--- Supplied records Enclosed Below ---

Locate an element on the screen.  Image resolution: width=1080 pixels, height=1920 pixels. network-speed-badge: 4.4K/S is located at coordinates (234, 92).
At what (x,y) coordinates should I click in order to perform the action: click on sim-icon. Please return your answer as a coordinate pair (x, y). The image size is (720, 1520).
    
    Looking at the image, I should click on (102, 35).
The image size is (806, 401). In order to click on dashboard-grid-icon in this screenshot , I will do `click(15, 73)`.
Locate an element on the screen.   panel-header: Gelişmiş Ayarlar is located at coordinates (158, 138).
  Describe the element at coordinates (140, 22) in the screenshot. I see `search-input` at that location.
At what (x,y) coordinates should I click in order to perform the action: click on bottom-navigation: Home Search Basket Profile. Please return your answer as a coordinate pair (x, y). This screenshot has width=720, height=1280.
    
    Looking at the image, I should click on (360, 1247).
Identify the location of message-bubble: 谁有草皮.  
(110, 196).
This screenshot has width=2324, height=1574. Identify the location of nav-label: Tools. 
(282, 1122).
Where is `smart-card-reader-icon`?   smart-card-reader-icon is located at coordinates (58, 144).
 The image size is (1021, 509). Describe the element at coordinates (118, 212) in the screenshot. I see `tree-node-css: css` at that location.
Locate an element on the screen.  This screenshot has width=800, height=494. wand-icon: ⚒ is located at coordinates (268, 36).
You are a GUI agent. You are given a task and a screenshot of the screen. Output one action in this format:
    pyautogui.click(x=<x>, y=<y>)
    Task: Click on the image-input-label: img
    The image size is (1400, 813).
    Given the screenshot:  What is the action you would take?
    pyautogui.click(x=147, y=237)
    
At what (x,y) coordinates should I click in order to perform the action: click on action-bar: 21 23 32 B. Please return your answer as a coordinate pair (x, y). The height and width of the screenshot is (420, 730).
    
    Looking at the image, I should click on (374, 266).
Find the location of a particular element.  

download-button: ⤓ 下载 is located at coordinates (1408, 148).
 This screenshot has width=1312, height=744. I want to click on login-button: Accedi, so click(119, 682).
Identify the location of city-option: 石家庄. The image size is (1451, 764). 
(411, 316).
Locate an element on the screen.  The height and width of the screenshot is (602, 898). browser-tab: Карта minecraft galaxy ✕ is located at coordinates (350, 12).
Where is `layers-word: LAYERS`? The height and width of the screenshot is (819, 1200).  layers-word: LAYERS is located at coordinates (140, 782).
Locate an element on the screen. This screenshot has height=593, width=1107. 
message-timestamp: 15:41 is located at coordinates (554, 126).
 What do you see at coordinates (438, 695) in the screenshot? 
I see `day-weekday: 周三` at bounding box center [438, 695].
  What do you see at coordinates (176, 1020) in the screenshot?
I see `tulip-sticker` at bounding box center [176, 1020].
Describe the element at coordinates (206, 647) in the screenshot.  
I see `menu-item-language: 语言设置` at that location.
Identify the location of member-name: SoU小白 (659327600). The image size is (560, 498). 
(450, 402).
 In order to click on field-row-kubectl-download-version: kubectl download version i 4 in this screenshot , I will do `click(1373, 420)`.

--- End of Enclosed Supplied records ---

• _What is expected_
Reproduce each of the records above verbatim, from the first to the last.

• _Response_
Locate an element on the screen.  Image resolution: width=1080 pixels, height=1920 pixels. network-speed-badge: 4.4K/S is located at coordinates (234, 92).
At what (x,y) coordinates should I click in order to perform the action: click on sim-icon. Please return your answer as a coordinate pair (x, y). The image size is (720, 1520).
    
    Looking at the image, I should click on (102, 35).
The image size is (806, 401). In order to click on dashboard-grid-icon in this screenshot , I will do `click(15, 73)`.
Locate an element on the screen.   panel-header: Gelişmiş Ayarlar is located at coordinates (158, 138).
  Describe the element at coordinates (140, 22) in the screenshot. I see `search-input` at that location.
At what (x,y) coordinates should I click in order to perform the action: click on bottom-navigation: Home Search Basket Profile. Please return your answer as a coordinate pair (x, y). This screenshot has width=720, height=1280.
    
    Looking at the image, I should click on (360, 1247).
Identify the location of message-bubble: 谁有草皮.  
(110, 196).
This screenshot has width=2324, height=1574. Identify the location of nav-label: Tools. 
(282, 1122).
Where is `smart-card-reader-icon`?   smart-card-reader-icon is located at coordinates (58, 144).
 The image size is (1021, 509). Describe the element at coordinates (118, 212) in the screenshot. I see `tree-node-css: css` at that location.
Locate an element on the screen.  This screenshot has width=800, height=494. wand-icon: ⚒ is located at coordinates (268, 36).
You are a GUI agent. You are given a task and a screenshot of the screen. Output one action in this format:
    pyautogui.click(x=<x>, y=<y>)
    Task: Click on the image-input-label: img
    The image size is (1400, 813).
    Given the screenshot:  What is the action you would take?
    pyautogui.click(x=147, y=237)
    
At what (x,y) coordinates should I click in order to perform the action: click on action-bar: 21 23 32 B. Please return your answer as a coordinate pair (x, y). The height and width of the screenshot is (420, 730).
    
    Looking at the image, I should click on (374, 266).
Find the location of a particular element.  

download-button: ⤓ 下载 is located at coordinates (1408, 148).
 This screenshot has width=1312, height=744. I want to click on login-button: Accedi, so click(119, 682).
Identify the location of city-option: 石家庄. The image size is (1451, 764). 
(411, 316).
Locate an element on the screen.  The height and width of the screenshot is (602, 898). browser-tab: Карта minecraft galaxy ✕ is located at coordinates (350, 12).
Where is `layers-word: LAYERS`? The height and width of the screenshot is (819, 1200).  layers-word: LAYERS is located at coordinates (140, 782).
Locate an element on the screen. This screenshot has height=593, width=1107. 
message-timestamp: 15:41 is located at coordinates (554, 126).
 What do you see at coordinates (438, 695) in the screenshot? 
I see `day-weekday: 周三` at bounding box center [438, 695].
  What do you see at coordinates (176, 1020) in the screenshot?
I see `tulip-sticker` at bounding box center [176, 1020].
Describe the element at coordinates (206, 647) in the screenshot.  
I see `menu-item-language: 语言设置` at that location.
Identify the location of member-name: SoU小白 (659327600). The image size is (560, 498). 
(450, 402).
 In order to click on field-row-kubectl-download-version: kubectl download version i 4 in this screenshot , I will do `click(1373, 420)`.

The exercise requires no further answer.